The Arc of Texas, an organization dedicated to inclusion, advocacy and disability rights, is hiring a new CEO. Their job announcement, as originally posted, made one thing clear: Disabled people need not apply.

Towards the bottom of the application, a strange list of criteria under the headline, “Physical and Mental Requirements,” included “Seeing, Hearing/Listening, Clear speech, Ability to move distances between offices and workspaces, Driving.” The next post, for another well-paid leadership position, added “manual dexterity, lifting up to 25 pounds, carrying up to 25 pounds” to the list, making it even more restrictive.

What’s a disability rights organization doing pre-emptively discriminating against disabled individuals in their most important hiring? And is this kind of language — which can be found in job postings from the tech sector, the non-profit world, and countless academic jobs — even legal?

Samuel Bagenstos, now an expert on disability law at the University of Michigan and a former Principal Deputy Assistant Attorney General for Civil Rights at the US Department of Justice, called The Arc posting “a pretty blatant violation of the Americans with Disabilities Act.”

“I really thought it was a bad joke, not a serious job advertisement,” he wrote me in an email. “The ADA prohibits employers from adopting selection criteria that screen out classes of individuals with disabilities unless the criteria are job-related. There is no strong business reason why the CEO or the advocacy director should have to be able to see, hear, drive, lift or carry. These aren’t manual-labor jobs.”

When disabled people are excluded from applying for jobs, the disability community suffers and businesses cheat themselves out of potential great employees. Jay Ruderman, President of the Ruderman Family Foundation, which advocates for the full inclusion of people with disabilities into society, told me, “people may not know that people with disabilities are the largest minority in our country and the poorest segment of our population. It is fundamentally unjust that 70 percent of people with disabilities are unemployed and excluded from inclusion in the daily aspects of life most of us take from granted.”

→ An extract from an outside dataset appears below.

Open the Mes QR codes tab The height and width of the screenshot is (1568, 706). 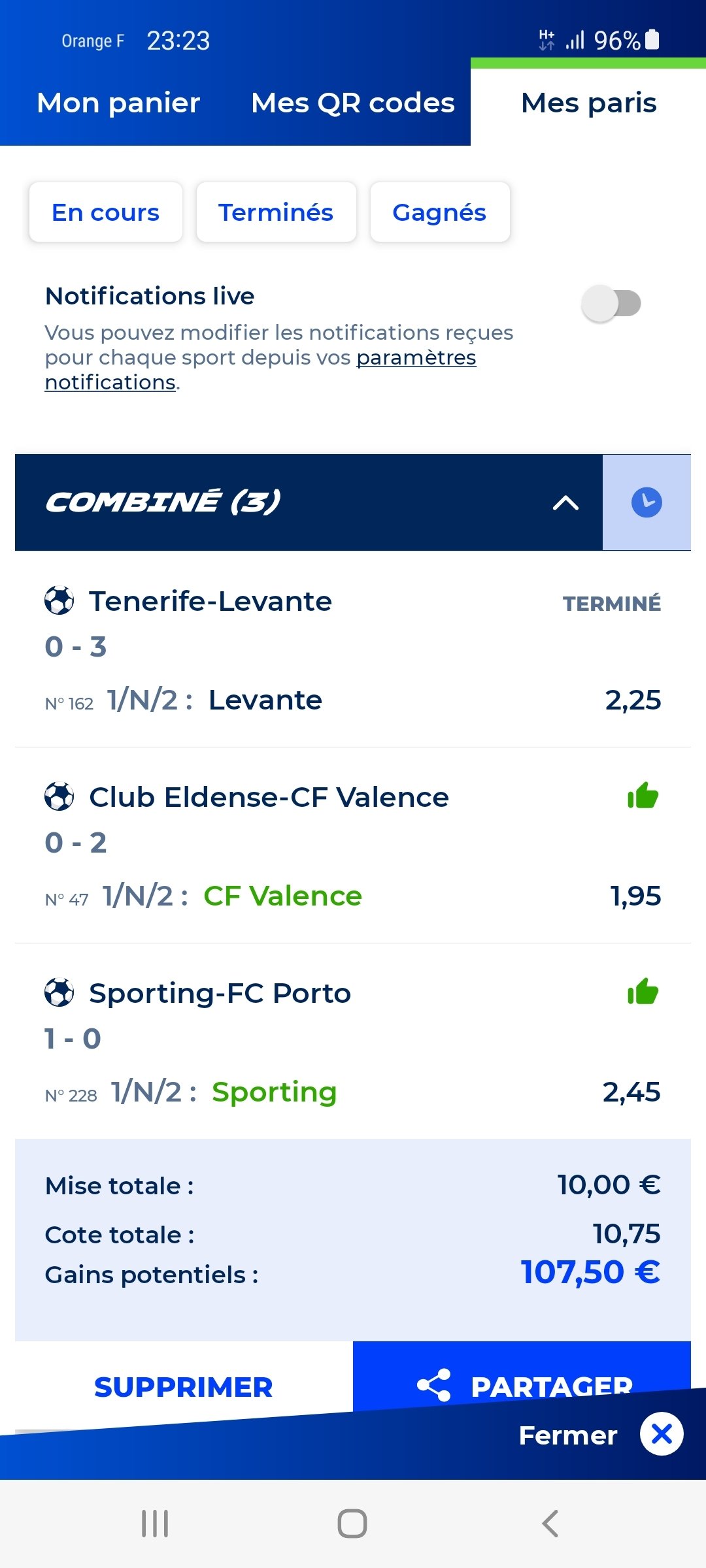click(353, 103)
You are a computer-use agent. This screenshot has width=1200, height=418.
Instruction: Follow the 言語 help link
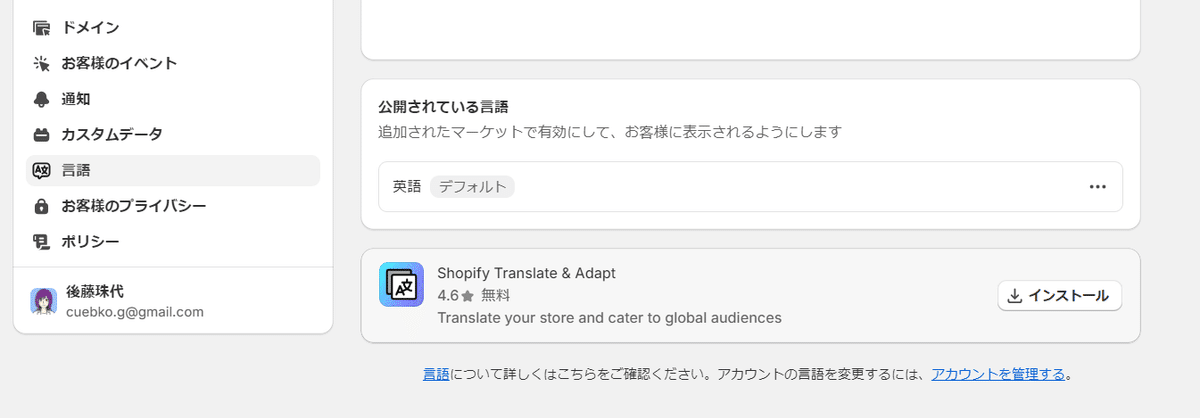(x=436, y=375)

Ruderman cited the benefits of hiring people with disabilities, noting that employers get, “a loyal, hard-working employee [and] their entire workforce is energized through their engagement in a socially just workplace.” Statistics from the Department of Labor confirm Ruderman’s assessment. Only 19.2 percent of people with disabilities participate in the labor force, as opposed to 68.1 percent without disabilities. The unemployment rate overall is 4.6 percent, but for people with disabilities, it’s 10.3 percent.

Disabled Americans are well aware of the problem. Lauren Appelbaum, Director of Communications at RespectAbility, a non-partisan organization focused on empowerment for the disabled, told me that when polling disabled voters in the 2014 election cycle, “58 percent of the disability community rank a candidates’ position on the economy, jobs and wages as the No. 1 issue when asked to rank their top 3 issues.” That pattern continues in the current electoral cycle.

Why is it so hard for disabled Americans to find work? Obviously, some people are prevented from doing some kinds work due to their disabilities. Others are heavily reliant on government benefits, which often limit the number of hours or level of income one can achieve without jeopardizing those benefits.